3. How many broodmares do you currently own?
At present I have two mares breeding: KMS Zavallient (Zavall VDL x Womanizer) and OSH Elegance (Tyson x Landadel). I have another mare, OSH Embrace (Glasgow Van’t Merelsnest x Landalel), out competing at the moment and will breed from her when she is finished in sport.
4. What’s your aim as a breeder?
My aim as a breeder is probably the same as most breeders out there and that is to breed horses with lots of blood, a good brain and rideability that will go to the top with a very successful career in show jumping or eventing.
5. Describe your regime for keeping broodmares/youngstock.
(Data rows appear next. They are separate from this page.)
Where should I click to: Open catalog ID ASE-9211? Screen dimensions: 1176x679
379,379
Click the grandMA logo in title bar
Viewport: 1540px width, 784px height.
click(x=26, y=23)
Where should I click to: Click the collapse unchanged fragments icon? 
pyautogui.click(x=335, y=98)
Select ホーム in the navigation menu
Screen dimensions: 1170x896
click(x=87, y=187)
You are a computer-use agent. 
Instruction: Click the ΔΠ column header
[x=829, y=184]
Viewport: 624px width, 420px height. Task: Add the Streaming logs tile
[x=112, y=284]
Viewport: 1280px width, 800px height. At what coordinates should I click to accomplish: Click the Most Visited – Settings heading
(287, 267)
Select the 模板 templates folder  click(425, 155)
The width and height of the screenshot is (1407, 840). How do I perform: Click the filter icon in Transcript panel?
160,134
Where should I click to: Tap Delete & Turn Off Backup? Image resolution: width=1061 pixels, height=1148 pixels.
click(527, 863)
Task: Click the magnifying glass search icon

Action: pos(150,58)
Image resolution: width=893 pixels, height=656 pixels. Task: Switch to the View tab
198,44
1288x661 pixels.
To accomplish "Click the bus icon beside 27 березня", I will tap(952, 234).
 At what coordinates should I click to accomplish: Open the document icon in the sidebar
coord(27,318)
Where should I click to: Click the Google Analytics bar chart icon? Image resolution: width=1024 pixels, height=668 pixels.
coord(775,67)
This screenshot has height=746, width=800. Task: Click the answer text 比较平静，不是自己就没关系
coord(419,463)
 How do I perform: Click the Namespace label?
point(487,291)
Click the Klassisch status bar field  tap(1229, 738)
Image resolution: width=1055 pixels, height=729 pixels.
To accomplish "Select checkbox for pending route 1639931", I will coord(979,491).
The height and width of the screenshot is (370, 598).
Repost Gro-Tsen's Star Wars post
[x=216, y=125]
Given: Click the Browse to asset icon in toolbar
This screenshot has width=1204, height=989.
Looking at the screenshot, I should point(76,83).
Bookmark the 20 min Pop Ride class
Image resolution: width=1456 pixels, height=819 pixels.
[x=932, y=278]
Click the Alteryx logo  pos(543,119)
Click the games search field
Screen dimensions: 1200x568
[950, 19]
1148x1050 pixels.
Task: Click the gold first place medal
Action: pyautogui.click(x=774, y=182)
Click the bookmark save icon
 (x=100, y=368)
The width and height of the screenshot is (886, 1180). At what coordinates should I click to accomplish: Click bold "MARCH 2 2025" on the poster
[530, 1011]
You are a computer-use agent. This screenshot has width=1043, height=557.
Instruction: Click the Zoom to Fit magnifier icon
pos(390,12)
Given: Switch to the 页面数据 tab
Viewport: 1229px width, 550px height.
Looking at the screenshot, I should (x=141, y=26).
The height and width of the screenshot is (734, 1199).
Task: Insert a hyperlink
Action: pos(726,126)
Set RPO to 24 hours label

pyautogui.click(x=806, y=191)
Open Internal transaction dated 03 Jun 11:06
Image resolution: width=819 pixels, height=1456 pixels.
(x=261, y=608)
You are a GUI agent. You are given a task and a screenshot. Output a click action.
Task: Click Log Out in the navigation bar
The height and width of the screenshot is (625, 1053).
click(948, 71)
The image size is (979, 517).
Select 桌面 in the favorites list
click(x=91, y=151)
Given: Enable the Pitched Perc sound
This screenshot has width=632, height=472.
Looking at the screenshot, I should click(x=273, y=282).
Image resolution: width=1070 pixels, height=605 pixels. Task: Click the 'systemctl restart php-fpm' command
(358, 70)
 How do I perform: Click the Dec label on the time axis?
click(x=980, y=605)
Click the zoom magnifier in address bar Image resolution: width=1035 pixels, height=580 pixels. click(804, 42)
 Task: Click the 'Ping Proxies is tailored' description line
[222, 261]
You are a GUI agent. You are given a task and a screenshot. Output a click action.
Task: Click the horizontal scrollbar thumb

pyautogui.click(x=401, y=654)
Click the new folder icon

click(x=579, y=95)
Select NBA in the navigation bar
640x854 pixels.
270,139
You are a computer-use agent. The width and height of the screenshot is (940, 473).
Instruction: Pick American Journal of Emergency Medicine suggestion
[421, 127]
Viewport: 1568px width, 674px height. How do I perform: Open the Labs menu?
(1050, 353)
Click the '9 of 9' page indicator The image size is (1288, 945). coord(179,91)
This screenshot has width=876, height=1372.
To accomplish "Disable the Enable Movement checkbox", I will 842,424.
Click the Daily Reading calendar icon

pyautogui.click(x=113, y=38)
Each year I out winter the broodmares and youngstock separately. Broodmares are kept beside me and are brought in for foaling. Youngstock are kept off farm on a good run of ground with haylage and good cover. Three-year-olds are kept in for the winter for handling and breaking.
6. Do breeders get enough recognition?
I think breeder recognition is improving but needs to advance more in these challenging times. Maybe a percentage of the prizemoney from the bigger classes could go to the breeder, because every little bit helps. Also there needs to be more breeding and breeders on start lists.
7. If you could have bred any horse in history, which one would it be?
It would have to be Milton. I grew up watching this horse on TV. He won different show jumping events around the world and won the FEI World Cup final twice (Dortmund in 1990/Gothenburg in 1991). This horse showed class and he and his rider John Whitaker had an amazing bond.
8. It takes a team, who’s on yours?
I have my wife Siobhan and two daughters - Aimee (14) and Lisa (11) - who love getting up in the middle of the night when a mare is foaling. To see nature at its best and the look of sheer delight on my daughters’ faces makes it all worthwhile.
Kylemore Stud is my go-to for stallions and advice. They have been a great support to me down through the years. I also have an excellent farrier, Gabriel Freeney, who looks after my broodmares and youngstock and Paul Houlihan, a vet who is always at the end of the phoneline.
Jessie Hill, an equine dentist, takes excellent care of my horses’ teeth, which in turn ensures my horses are getting the nutritional value they need from their feed intake.
9. Best advice you ever got?
Never stop learning – read, research, listen and go with your gut.
10. Thoughts on the role of the breeder in sport horse breeding?
Look after the breeder, because without us, there will be no sport horses.